While some researchers are hard at work to achieve quantum computing on a chip, scientists from the University of Texas at Austin’s Cockrell School are busy making history. The research team recently created an atom-thick transistor made from silicon particles, called silicene, which may revolutionize computer chips.

 

There had been talk about the development of silicene, but it had yet to be constructed, until recently. Assistant Professor in the Department of Electrical and Computer Engineering Deji Akinwande and lead researcher Li Tao successfully built the first-ever silicene chip last month. The team looked to current graphene-based chip development for guidance, but discovered a major issue at the onset – silicene was sensitive to air.

 

To circumvent this issue, Akinwande and Tao worked with Alessandro Molle of the Institute for Microelectronics and Microsystems in Agrate Brianza, Italy, to construct the delicate material in an airtight space. The team was able to form a thin silicene sheet by condensing silicon vapor onto a crystalline silver block in a vacuum chamber.

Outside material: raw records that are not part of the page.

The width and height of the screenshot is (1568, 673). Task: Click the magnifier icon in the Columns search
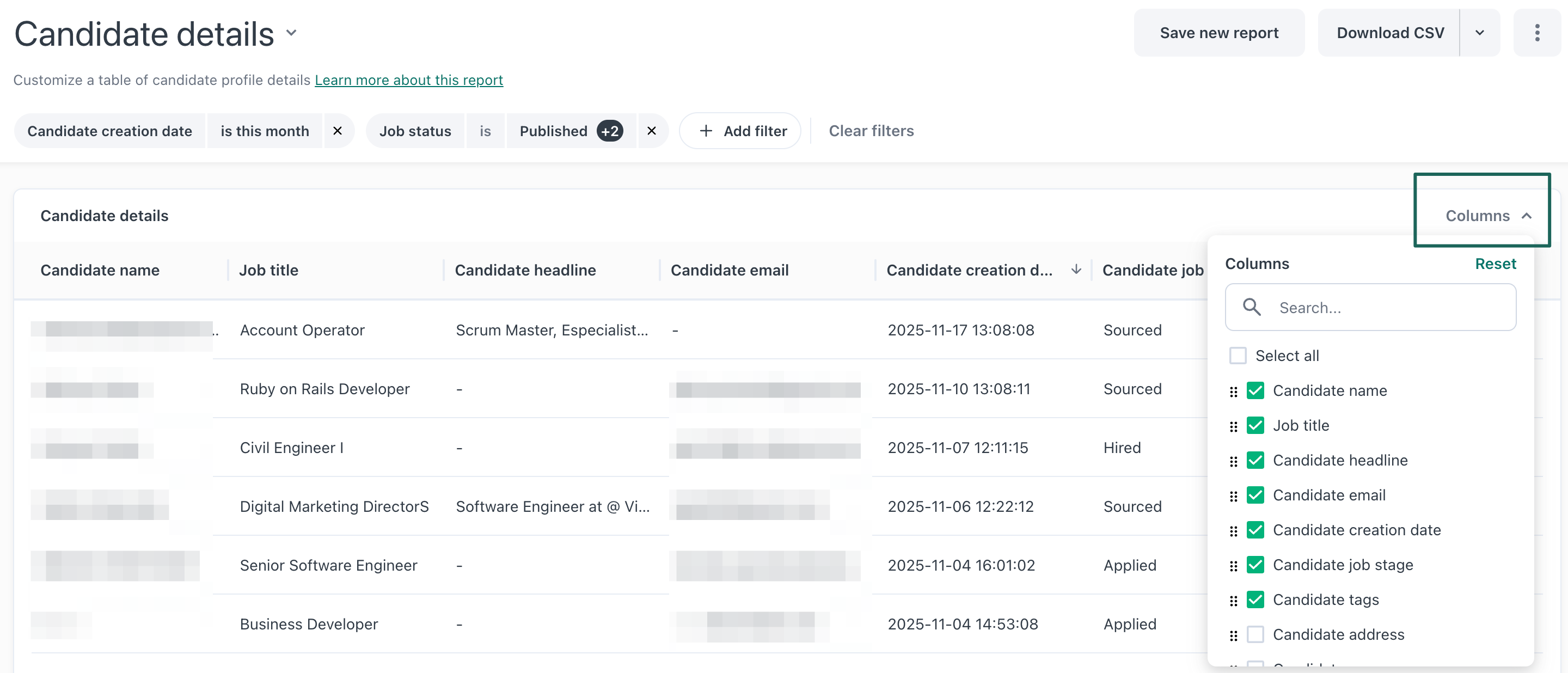[1252, 307]
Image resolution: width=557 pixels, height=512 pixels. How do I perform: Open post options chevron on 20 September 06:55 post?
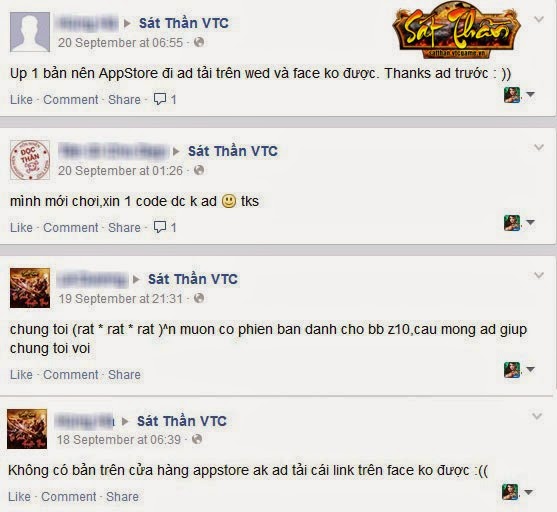coord(539,19)
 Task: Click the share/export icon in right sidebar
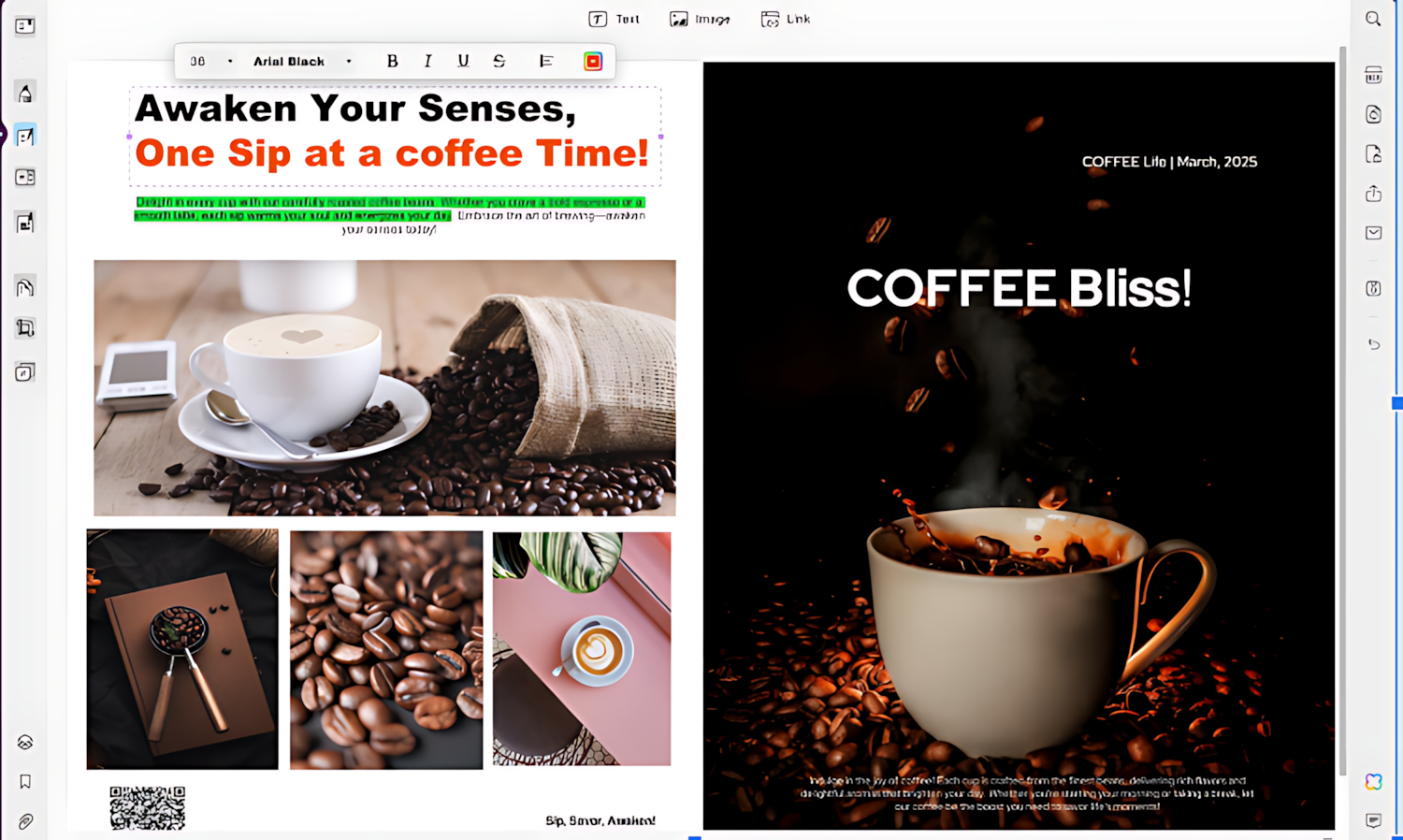coord(1373,194)
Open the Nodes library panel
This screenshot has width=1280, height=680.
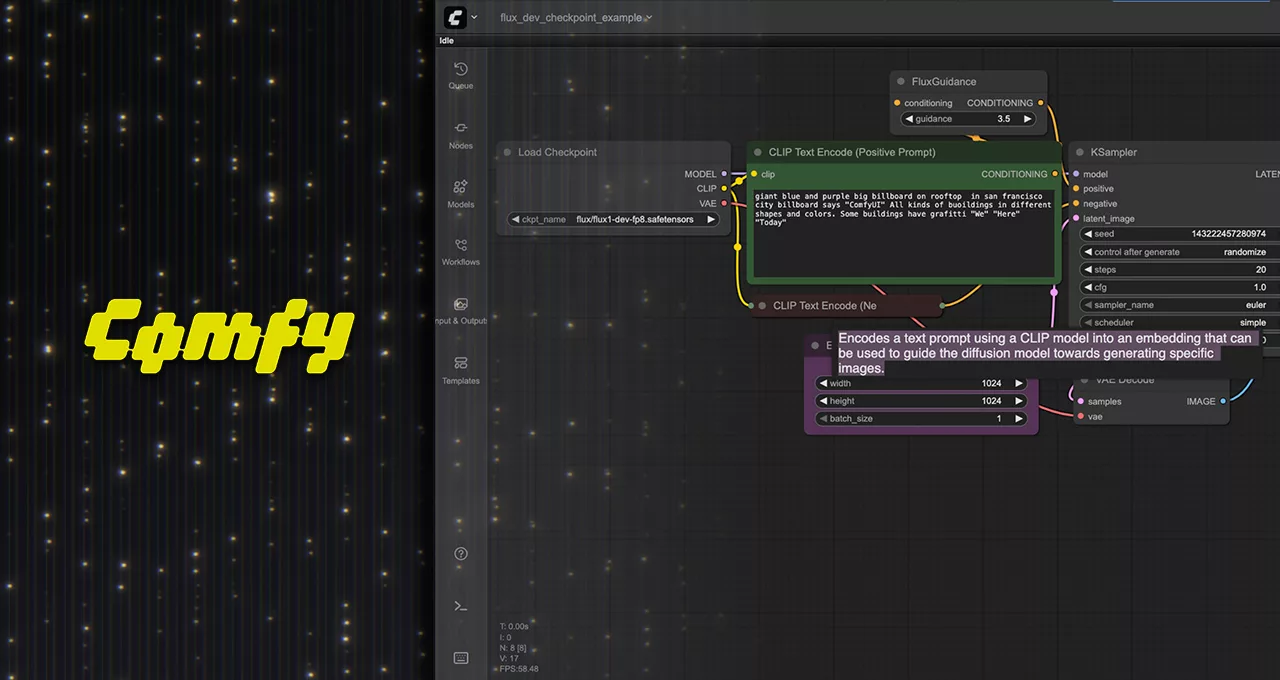click(x=460, y=134)
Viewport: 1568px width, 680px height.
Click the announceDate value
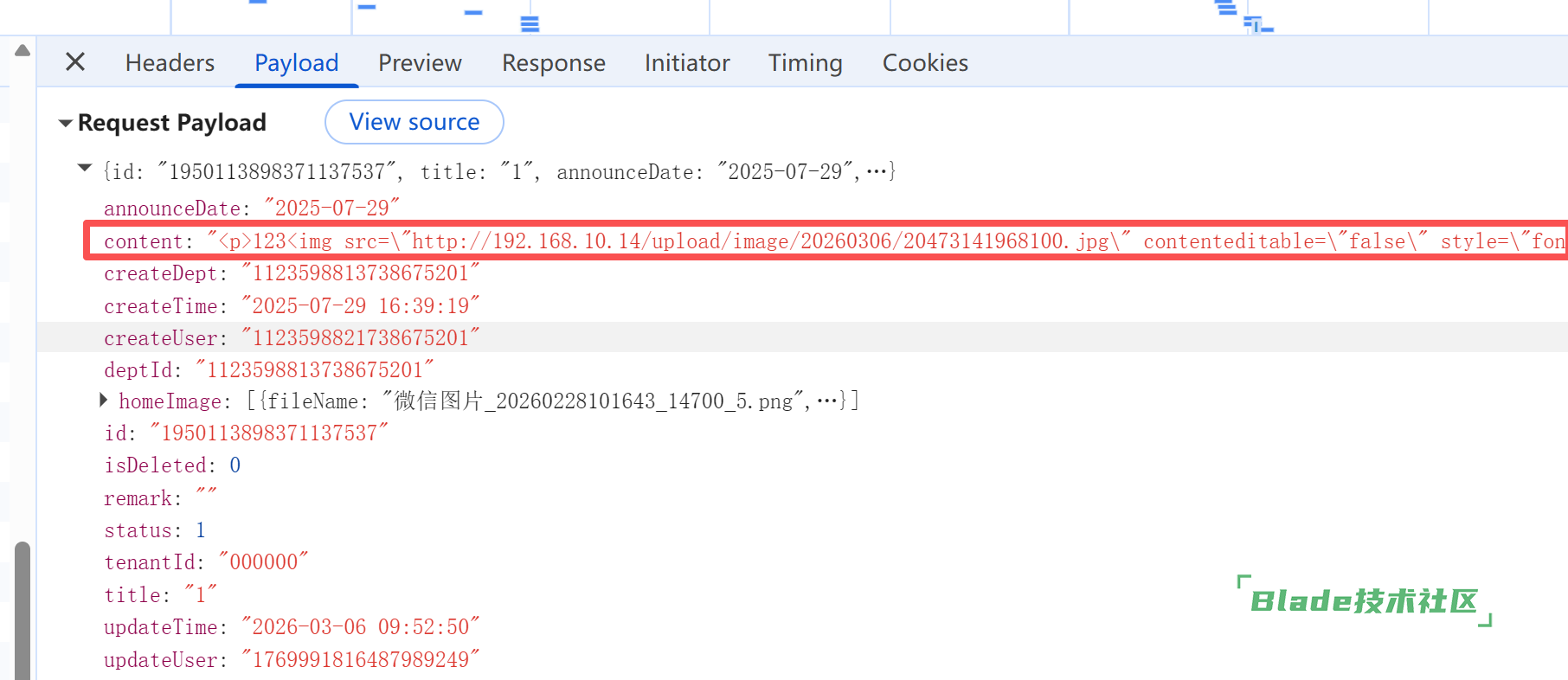(331, 208)
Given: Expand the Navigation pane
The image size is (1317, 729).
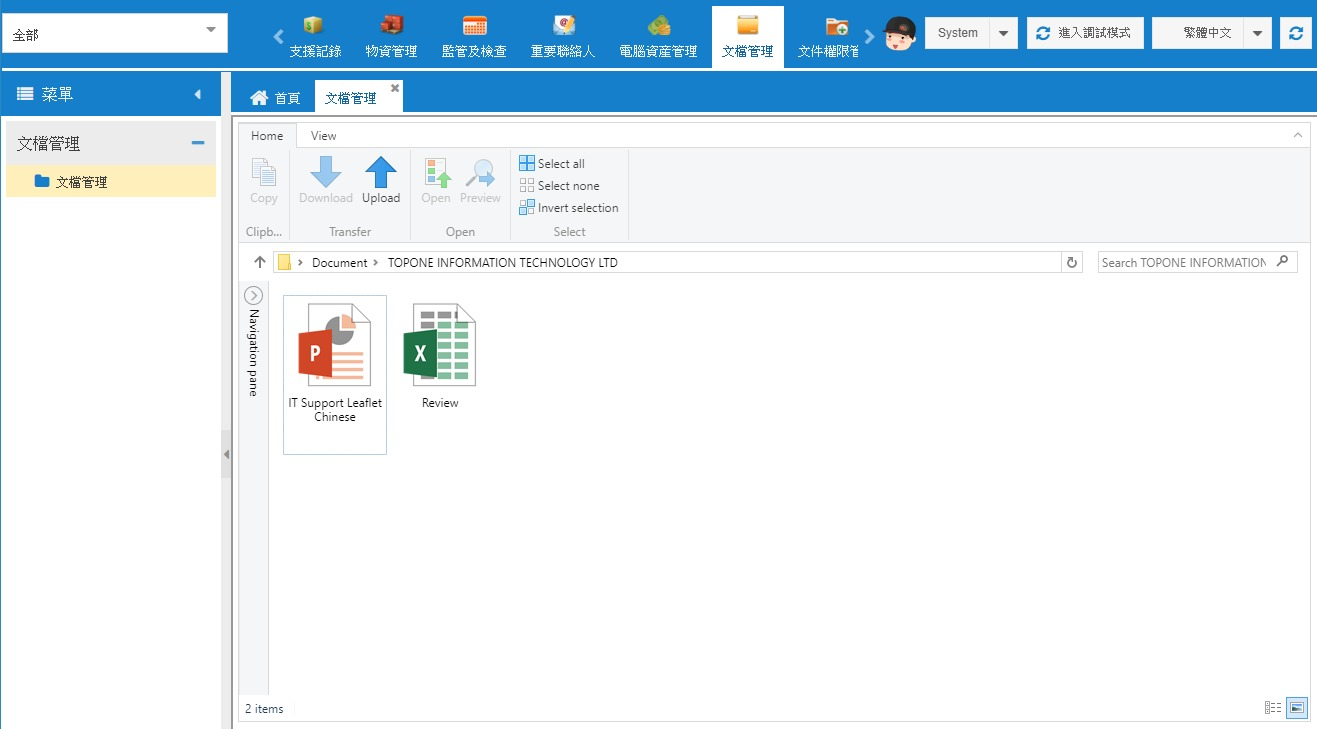Looking at the screenshot, I should (x=254, y=296).
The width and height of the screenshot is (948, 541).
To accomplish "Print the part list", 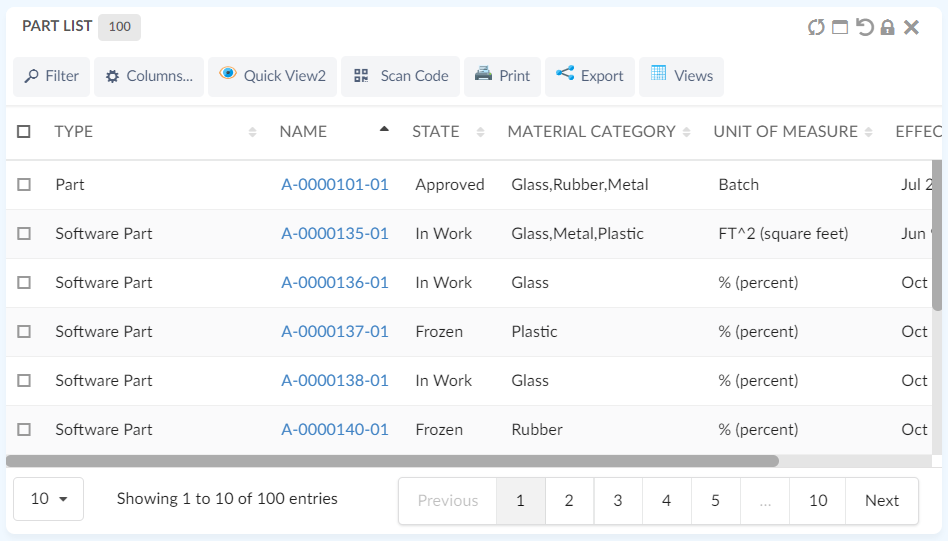I will click(502, 76).
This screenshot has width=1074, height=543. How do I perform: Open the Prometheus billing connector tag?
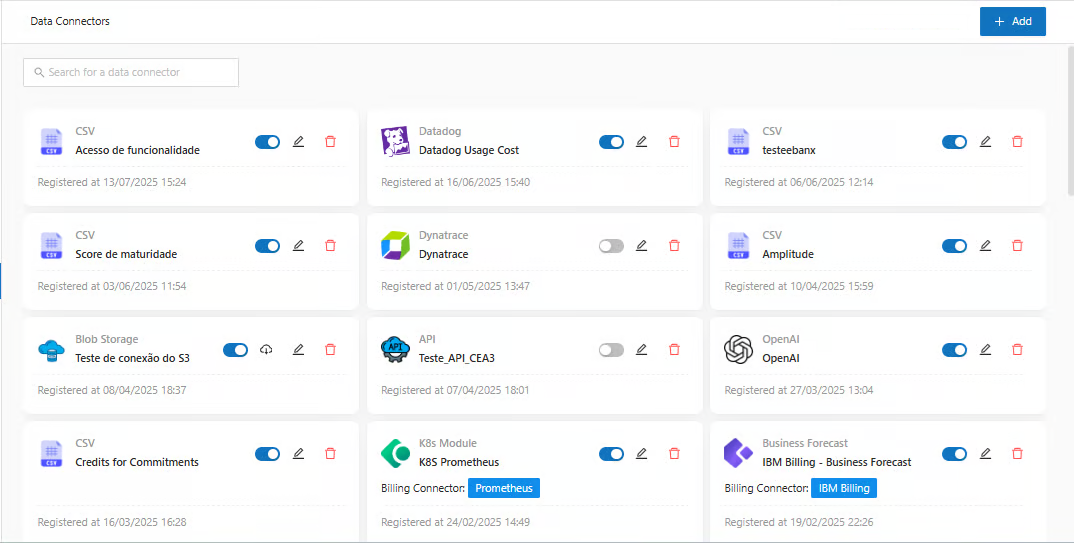[505, 488]
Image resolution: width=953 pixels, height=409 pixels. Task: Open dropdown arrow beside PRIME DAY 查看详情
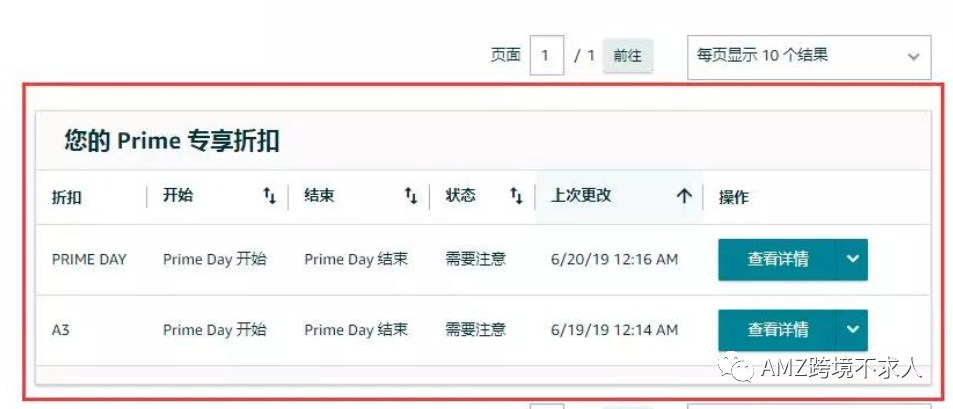point(853,259)
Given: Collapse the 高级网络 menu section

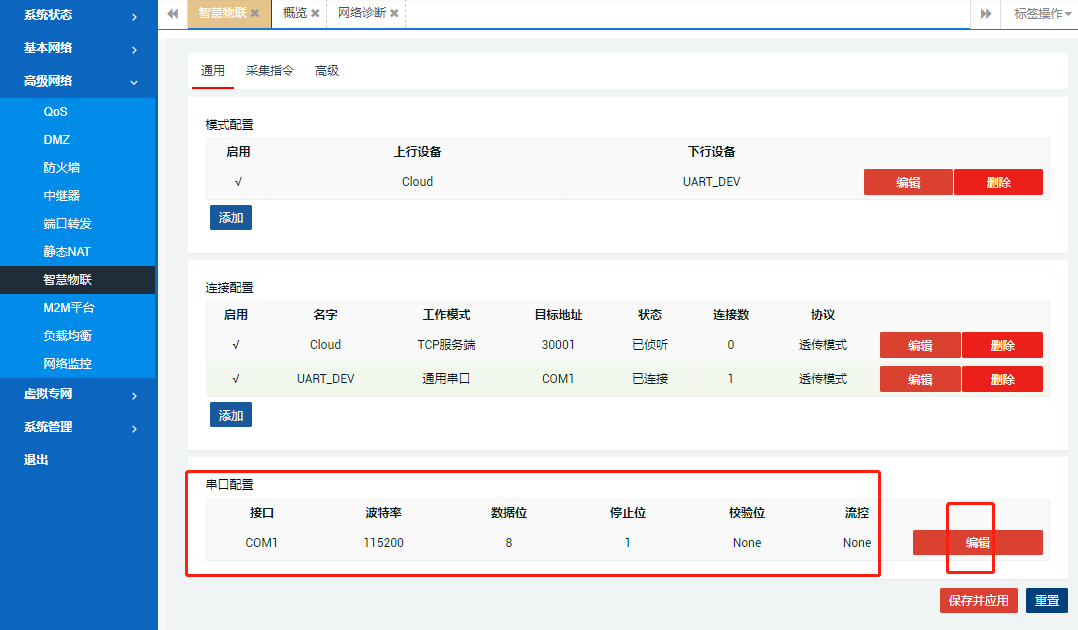Looking at the screenshot, I should click(46, 81).
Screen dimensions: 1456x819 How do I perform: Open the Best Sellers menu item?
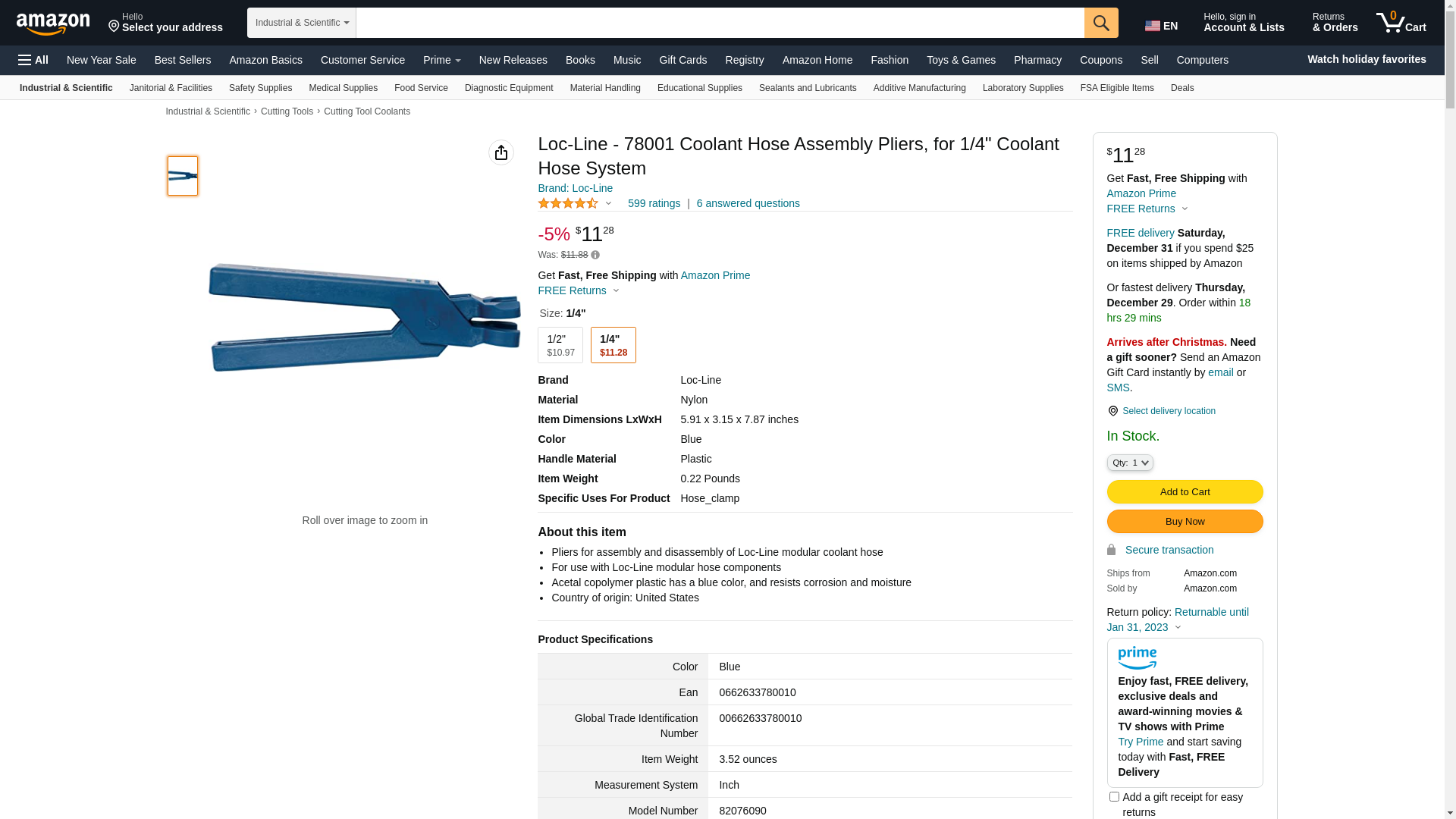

Once the sheet was formed, silicene atoms were placed on a thin silver sheet and covered with a layer of alumina that was one nanometer thick. Once formed, the team was able to peel the silicene sheet off of the base and move it to an oxidized-silicon substrate. The result was a functional silicene transistor that joined two metal groups of electrodes.

 

The transistor was only functional for a few minutes before crumbling due to instability in air. While the transistor’s capabilities were rather archaic, the UT team was successfully able to fabricate silicene devices for the first time ever through low-temperature manufacturing. As silicone is a common base for computer chips, the researchers are confident that the technology could be adopted relatively easily, to make for faster, low-energy digital chips.

 

The team of scientists plans to continue its research to develop a more stable silicene chip. Having a super-thin silicene transistor could incredibly enhance the speed of computing, but it isn’t without competition. Graphene-based transistors have been under development for quite some time and may also be a solution to the question of how to enhance computing capabilities. Both technologies, however, may fail to surpass the potential power of the Università degli Studi di Pavia in Italy’s newest quantum chip. The chip features entanglement capabilities, potentially allowing an entire network to function as one unit. The new technology may also make cyber threats a thing of the past.

 

At present, emerging chip technologies are all still in need of further development before they are ready to hit the market. No one knows which technology will prevail, but it certainly is exciting.

 

The Cockrell School’s Southwest Academy of Nanoelectronics, the U.S. Army Research Laboratory’s Army Research Office and the European Commission’s Future and Emerging Technologies Programme funded the University of Texas at Austin-based project.